Stored records:
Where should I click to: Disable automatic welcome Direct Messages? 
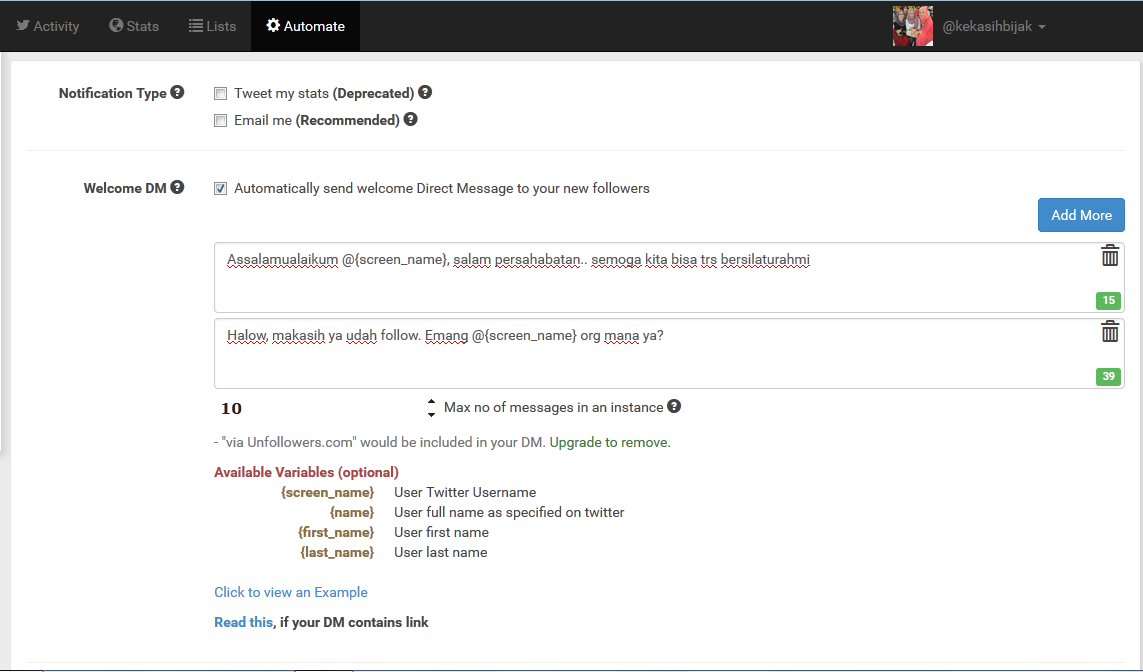[220, 188]
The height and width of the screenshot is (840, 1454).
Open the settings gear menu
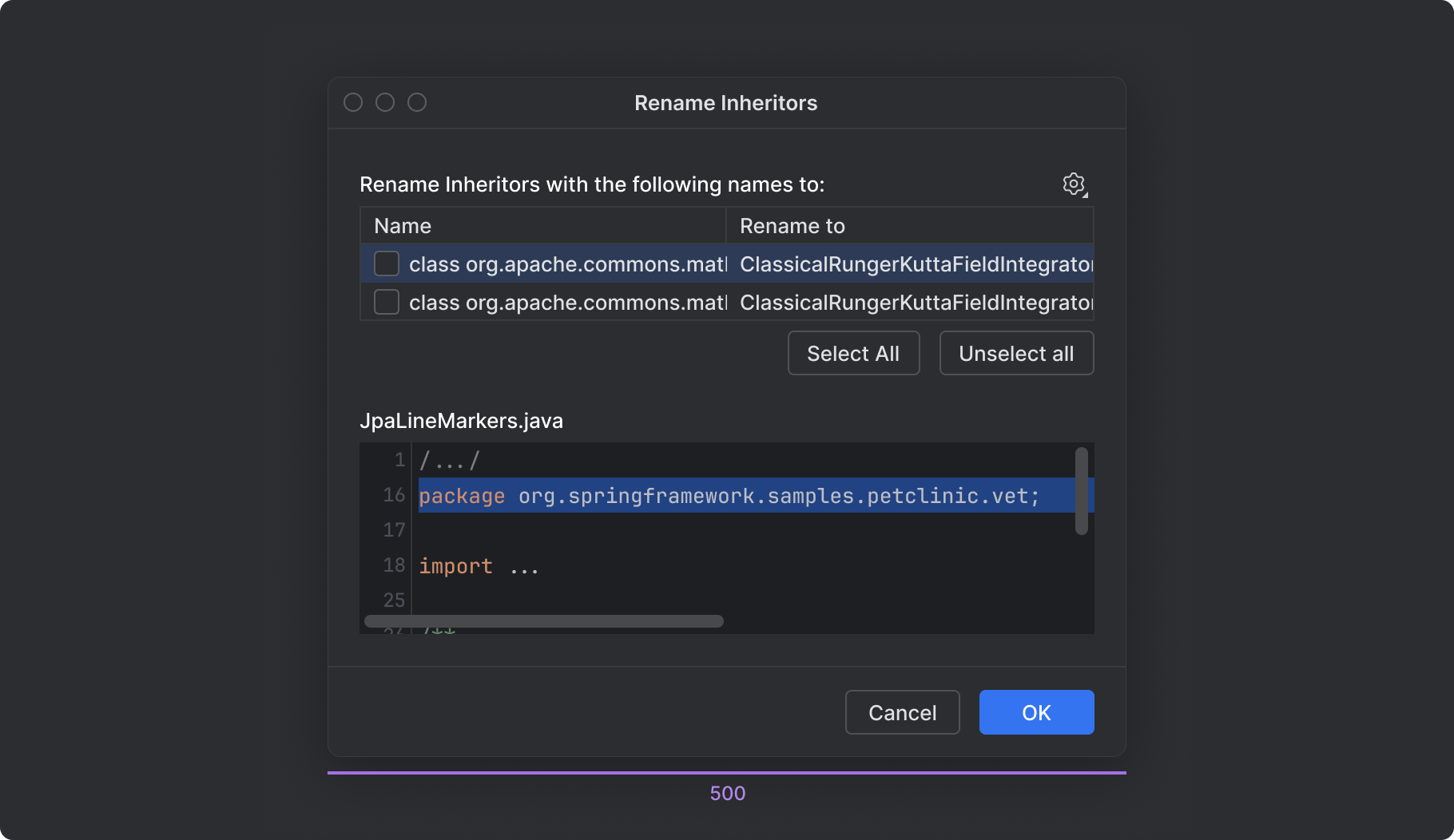[1074, 184]
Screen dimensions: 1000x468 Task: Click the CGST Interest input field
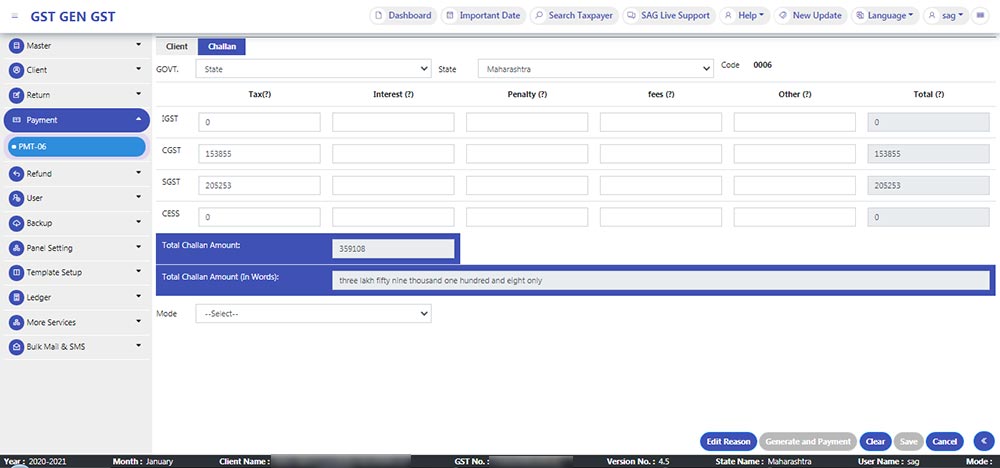393,154
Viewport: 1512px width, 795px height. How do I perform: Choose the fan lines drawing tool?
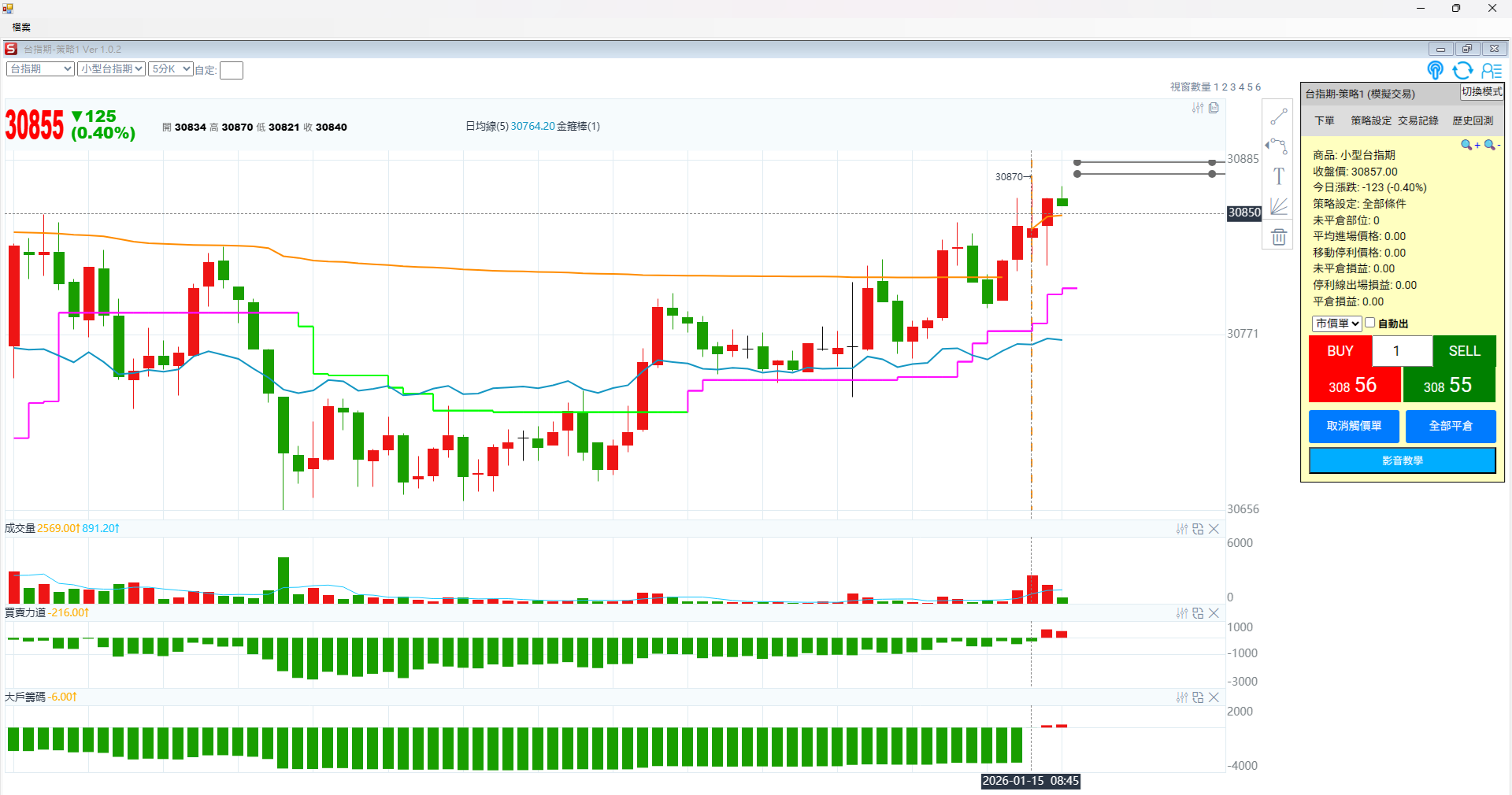pyautogui.click(x=1278, y=206)
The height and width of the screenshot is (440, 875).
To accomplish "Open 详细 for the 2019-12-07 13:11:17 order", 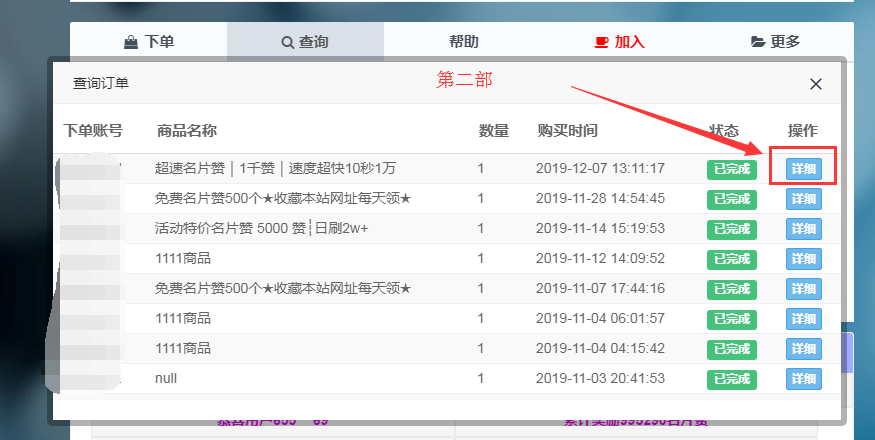I will coord(804,169).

— Requirement —
Please gather every line of the records above that contains the word "screenshot", and copy each of those lines.

— Final answer —
The height and width of the screenshot is (840, 1454).
The height and width of the screenshot is (440, 875).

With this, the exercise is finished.